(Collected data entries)
Segment Open
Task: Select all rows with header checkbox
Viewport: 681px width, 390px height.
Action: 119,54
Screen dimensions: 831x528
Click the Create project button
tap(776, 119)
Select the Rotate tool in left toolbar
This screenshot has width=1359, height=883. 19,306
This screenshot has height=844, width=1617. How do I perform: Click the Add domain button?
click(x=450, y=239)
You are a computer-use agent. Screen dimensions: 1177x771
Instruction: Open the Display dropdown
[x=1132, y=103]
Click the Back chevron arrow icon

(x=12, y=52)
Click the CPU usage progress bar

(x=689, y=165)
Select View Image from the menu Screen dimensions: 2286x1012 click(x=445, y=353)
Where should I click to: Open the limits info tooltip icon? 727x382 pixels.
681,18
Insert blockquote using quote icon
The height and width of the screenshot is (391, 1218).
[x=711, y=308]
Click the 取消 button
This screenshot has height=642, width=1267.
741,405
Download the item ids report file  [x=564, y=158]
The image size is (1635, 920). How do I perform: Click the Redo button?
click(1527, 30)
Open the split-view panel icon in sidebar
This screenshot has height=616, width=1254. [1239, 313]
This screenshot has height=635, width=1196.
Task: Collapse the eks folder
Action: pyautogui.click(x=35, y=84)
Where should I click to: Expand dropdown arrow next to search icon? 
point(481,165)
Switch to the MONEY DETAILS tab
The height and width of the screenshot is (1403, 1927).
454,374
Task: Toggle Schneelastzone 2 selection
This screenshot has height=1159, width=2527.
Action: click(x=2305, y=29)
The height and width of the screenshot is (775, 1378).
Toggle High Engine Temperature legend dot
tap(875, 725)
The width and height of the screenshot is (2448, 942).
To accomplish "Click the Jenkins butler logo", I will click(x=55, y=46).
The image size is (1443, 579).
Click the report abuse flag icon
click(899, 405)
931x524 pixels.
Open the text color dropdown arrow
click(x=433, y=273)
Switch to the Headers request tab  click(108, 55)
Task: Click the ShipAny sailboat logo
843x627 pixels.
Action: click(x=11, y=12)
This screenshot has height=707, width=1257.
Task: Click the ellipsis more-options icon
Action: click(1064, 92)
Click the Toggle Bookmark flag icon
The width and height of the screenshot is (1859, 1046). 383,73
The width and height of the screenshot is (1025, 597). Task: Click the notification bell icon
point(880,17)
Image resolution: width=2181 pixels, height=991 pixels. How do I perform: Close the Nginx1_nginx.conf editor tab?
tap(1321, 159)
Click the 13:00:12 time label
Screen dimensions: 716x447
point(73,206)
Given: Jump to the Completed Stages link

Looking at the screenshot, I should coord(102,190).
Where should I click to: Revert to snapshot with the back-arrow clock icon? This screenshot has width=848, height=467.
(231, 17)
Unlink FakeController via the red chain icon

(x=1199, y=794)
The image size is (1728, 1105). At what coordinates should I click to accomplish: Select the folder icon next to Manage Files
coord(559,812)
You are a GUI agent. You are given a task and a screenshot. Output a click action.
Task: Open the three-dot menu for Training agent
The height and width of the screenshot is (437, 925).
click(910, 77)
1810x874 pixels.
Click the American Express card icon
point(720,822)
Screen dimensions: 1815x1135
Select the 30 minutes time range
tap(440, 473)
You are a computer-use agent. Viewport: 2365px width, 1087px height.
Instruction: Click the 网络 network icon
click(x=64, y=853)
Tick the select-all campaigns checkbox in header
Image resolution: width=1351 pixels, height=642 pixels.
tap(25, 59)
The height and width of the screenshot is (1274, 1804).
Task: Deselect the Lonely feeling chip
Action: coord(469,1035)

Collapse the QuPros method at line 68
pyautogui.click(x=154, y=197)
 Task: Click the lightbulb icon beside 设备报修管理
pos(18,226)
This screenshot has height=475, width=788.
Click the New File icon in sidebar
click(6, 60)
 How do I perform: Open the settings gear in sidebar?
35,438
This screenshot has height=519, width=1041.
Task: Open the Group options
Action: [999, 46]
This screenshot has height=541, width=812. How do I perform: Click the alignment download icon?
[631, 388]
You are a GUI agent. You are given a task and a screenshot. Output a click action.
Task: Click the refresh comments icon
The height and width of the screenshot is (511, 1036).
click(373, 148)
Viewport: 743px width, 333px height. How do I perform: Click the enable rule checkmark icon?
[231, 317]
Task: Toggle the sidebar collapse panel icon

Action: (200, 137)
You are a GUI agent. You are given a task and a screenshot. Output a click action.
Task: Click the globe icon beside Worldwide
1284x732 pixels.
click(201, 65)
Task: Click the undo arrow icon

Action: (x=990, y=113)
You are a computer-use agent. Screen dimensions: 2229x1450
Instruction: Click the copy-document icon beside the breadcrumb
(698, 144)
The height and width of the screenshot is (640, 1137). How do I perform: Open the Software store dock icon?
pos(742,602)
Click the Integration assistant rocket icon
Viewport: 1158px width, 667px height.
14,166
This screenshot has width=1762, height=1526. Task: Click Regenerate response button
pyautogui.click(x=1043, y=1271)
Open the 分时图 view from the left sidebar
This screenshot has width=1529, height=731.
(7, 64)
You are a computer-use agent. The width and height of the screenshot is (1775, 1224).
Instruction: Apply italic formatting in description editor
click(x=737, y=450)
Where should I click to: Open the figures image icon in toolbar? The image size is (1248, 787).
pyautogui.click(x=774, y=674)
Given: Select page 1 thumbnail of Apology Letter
Segment Closed
* _Instructions to follow_
Working through the entries above, copy every line in which "menu" is found.

* _Output of the exercise_
Select View Image from the menu Screen dimensions: 2286x1012 click(x=445, y=353)
Task: Open the three-dot menu for Training agent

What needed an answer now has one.